Rajet demande la libération des opposants au président tchadien

Un plaidoyer pour la clémence envers les leaders de l’opposition tchadienne

Ordjei Abderahim Chaha, président du Rassemblement pour la Justice et l’Égalité au Tchad (RAJET), a adressé une missive solennelle au président Mahamat Idriss Déby Itno. Dans ce courrier, il sollicite la libération immédiate des figures politiques de l’ex-GCAP et du parti Les Transformateurs, actuellement détenues. Pour le dirigeant du RAJET, leur incarcération dénature le paysage démocratique et entache la crédibilité de la justice du pays.

La démocratie tchadienne en jeu

Dans sa lettre ouverte, rédigée sur un ton résolument engagé, Ordjei Abderahim Chaha rappelle que l’acceptation de l’opposition, même contestataire, est le socle d’une démocratie mature. Selon lui, ces formations politiques incarnent une dynamique essentielle pour la vitalité des institutions et la liberté d’expression. « Une démocratie sans opposition est comme un plat sans saveur », déclare-t-il, soulignant leur rôle comme levier de progrès et de transparence.

Le leader du RAJET met en garde contre les risques d’un durcissement répressif, qu’il qualifie de « cendre froide » pour la démocratie. Pour lui, museler l’opposition équivaudrait à ouvrir la porte à l’arbitraire et à l’autoritarisme. Il invite ainsi le chef de l’État à inscrire son action dans l’histoire comme celle d’un dirigeant ayant su rétablir l’équilibre institutionnel.

Le dialogue national, clé de la réconciliation

Au-delà de la libération des opposants, Ordjei Abderahim Chaha insiste sur l’urgence d’un dialogue inclusif et sincère. Pour lui, cette démarche est le seul moyen de réparer les fractures sociales et de relancer le développement du Tchad. « C’est par le dialogue que germent la paix et l’unité nationale », affirme-t-il, précisant que les détenus ne sont pas hostiles à cette initiative.

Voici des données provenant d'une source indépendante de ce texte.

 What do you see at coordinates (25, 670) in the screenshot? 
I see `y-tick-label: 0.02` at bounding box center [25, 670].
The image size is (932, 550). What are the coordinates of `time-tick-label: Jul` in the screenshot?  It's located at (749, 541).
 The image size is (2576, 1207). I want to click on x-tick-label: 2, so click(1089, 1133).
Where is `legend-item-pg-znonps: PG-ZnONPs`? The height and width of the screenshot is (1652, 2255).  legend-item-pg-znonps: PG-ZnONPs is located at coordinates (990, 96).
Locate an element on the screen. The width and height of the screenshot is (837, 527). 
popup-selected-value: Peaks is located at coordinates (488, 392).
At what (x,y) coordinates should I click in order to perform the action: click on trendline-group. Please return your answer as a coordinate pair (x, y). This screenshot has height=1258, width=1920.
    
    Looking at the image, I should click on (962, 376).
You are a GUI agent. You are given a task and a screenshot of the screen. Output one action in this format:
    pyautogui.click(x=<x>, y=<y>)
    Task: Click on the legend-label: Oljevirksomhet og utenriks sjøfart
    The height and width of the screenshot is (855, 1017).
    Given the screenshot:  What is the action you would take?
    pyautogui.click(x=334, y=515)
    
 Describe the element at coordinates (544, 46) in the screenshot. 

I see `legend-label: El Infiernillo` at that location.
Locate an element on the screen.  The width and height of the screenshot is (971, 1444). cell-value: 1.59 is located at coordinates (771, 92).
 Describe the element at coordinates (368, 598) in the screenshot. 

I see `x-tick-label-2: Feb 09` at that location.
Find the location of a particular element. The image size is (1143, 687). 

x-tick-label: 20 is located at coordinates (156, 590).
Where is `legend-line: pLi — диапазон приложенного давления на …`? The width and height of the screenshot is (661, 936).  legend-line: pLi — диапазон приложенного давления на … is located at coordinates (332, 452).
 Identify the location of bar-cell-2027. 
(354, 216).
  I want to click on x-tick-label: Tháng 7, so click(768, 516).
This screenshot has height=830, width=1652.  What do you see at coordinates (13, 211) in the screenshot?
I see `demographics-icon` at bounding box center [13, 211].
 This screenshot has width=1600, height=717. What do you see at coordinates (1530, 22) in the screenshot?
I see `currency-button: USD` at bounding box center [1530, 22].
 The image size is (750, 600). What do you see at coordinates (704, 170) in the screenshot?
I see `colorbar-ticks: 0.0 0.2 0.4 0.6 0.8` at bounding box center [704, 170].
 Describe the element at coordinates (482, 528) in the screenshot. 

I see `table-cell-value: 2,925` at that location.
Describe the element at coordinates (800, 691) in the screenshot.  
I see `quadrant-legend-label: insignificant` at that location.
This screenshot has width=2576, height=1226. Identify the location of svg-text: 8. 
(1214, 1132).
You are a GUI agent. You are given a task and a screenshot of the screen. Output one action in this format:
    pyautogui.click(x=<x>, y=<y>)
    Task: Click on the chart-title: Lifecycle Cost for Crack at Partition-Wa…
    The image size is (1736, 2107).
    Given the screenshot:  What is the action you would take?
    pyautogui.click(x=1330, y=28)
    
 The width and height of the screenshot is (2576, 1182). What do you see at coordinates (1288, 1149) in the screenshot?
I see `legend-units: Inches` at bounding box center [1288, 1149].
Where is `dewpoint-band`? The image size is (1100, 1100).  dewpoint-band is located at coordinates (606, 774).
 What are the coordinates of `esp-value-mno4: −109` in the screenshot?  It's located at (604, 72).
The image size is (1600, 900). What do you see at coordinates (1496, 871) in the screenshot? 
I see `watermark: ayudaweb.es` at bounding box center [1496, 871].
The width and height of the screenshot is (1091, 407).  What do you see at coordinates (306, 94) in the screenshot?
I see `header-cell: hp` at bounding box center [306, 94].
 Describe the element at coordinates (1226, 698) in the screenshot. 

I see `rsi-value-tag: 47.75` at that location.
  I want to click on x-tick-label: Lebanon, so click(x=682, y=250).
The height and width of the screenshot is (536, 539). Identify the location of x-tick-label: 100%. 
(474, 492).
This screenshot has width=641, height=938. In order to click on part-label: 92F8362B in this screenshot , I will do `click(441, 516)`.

Il dénonce également les manœuvres de ceux qui, selon lui, attisent les tensions par des « rapports fallacieux » et des « fiches calomnieuses ». Ces individus, qualifiés de « destructeurs de l’État », seraient selon lui à l’origine de décisions politiques contestables. « Ne vous laissez pas guider par la malveillance, mais par l’intérêt général », exhorte-t-il le président.

Un appel à l’action immédiate

Le président du RAJET conclut son appel en exigeant la libération sans délai de tous les opposants incarcérés. Leur présence aux négociations serait, selon lui, indispensable pour apaiser les tensions et bâtir un avenir commun. « Libérez-les aujourd’hui pour qu’ils puissent contribuer demain à panser les blessures de notre nation », conclut-il avec fermeté.